UN General Assembly breaks first world record of the London 2012 Games
Press Release UNOSDP, 17 October 2011, New York/Geneva: Sport was on the agenda of the UN General Assembly in New York today (UN General Assembly breaks first world record). The world body unanimously co-sponsored and adopted a resolution entitled “Building a peaceful and better world through sport and the Olympic ideal”; the latest in a long series of resolutions on sport passed by Assembly, whose members have repeatedly, since 1993, marked their support to the use of sport as a vehicle for human development and peace-building.
Recalling the ancient Greek tradition of the Olympic Truce, the General Assembly today invoked that spirit during its plenary meeting on the theme of “Sport for peace and development” by urging States to observe a cessation of hostilities throughout the 45-day period beginning with the start of the London Olympic Games on 27 July2012 to the closing of the Paralympic Games on 9 September 2012.
Present at the UN General Assembly when the text was adopted, the Special Adviser to the Secretary-General on Sport for Development and Peace, Mr. Wilfried Lemke, commented: “The fact that the resolution was co-sponsored by all 193 UN Member States shows how much they support the idea of mobilizing the unique potential of sport to advance development and peace objectives, thus providing all actors – including the UN, governments, NGOs, sports federations – with an ever stronger basis for continuing to leverage that power and to strengthen their collaboration.”
By the text, the Assembly explicitly welcomed such cooperation “to work towards a meaningful and sustainable contribution through sport to raising awareness of, and to the achievement of the Millennium Development Goals.”
Lord Sebastian Coe, double Olympic Gold medalist and Chair of the London 2012 Organizing Committee, who introduced the Resolution on behalf of the United Kingdom, declared: “It would be folly to suggest that sport provides a complete answer, a panacea for all our social ills. But it can and does help to mend broken communities, rebuild trust, re discover self-respect, and foster the values at the core of our common humanity.”

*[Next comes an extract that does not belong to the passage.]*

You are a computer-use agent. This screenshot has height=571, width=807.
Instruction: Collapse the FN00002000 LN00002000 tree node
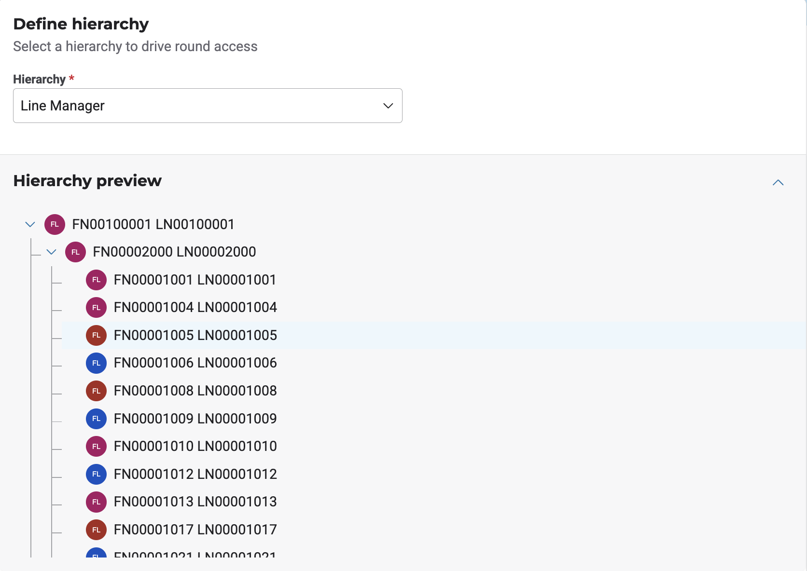[51, 252]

Every other year since 1993, the resolution– also known as the “Olympic Truce Resolution” – is passed by the General Assembly. The text is traditionally introduced by the host country of the edition of the Olympic and Paralympic Games that falls within the annual session of the UN General Assembly.
In conjunction with the adoption of the resolution, UN Secretary-General Ban Ki-moon met today in Geneva with Lord Bates of Langbaurgh, a member of the UK Parliament who has engaged on a walk of over 3000 miles through seventeen countries, from Mt Olympus to London, in order to raise awareness of the Truce and advocate for serious and meaningful consideration of the core concept of it (see photos of the meeting here).
Mr. Ban praised Lord Bates’ Walk for Truce initiative, stating his appreciation of Lord Bates’ valuable contribution to implementing the Truce concept and values, and to leading by example in showing that passionate and committed individuals can make a valuable contribution to world peace.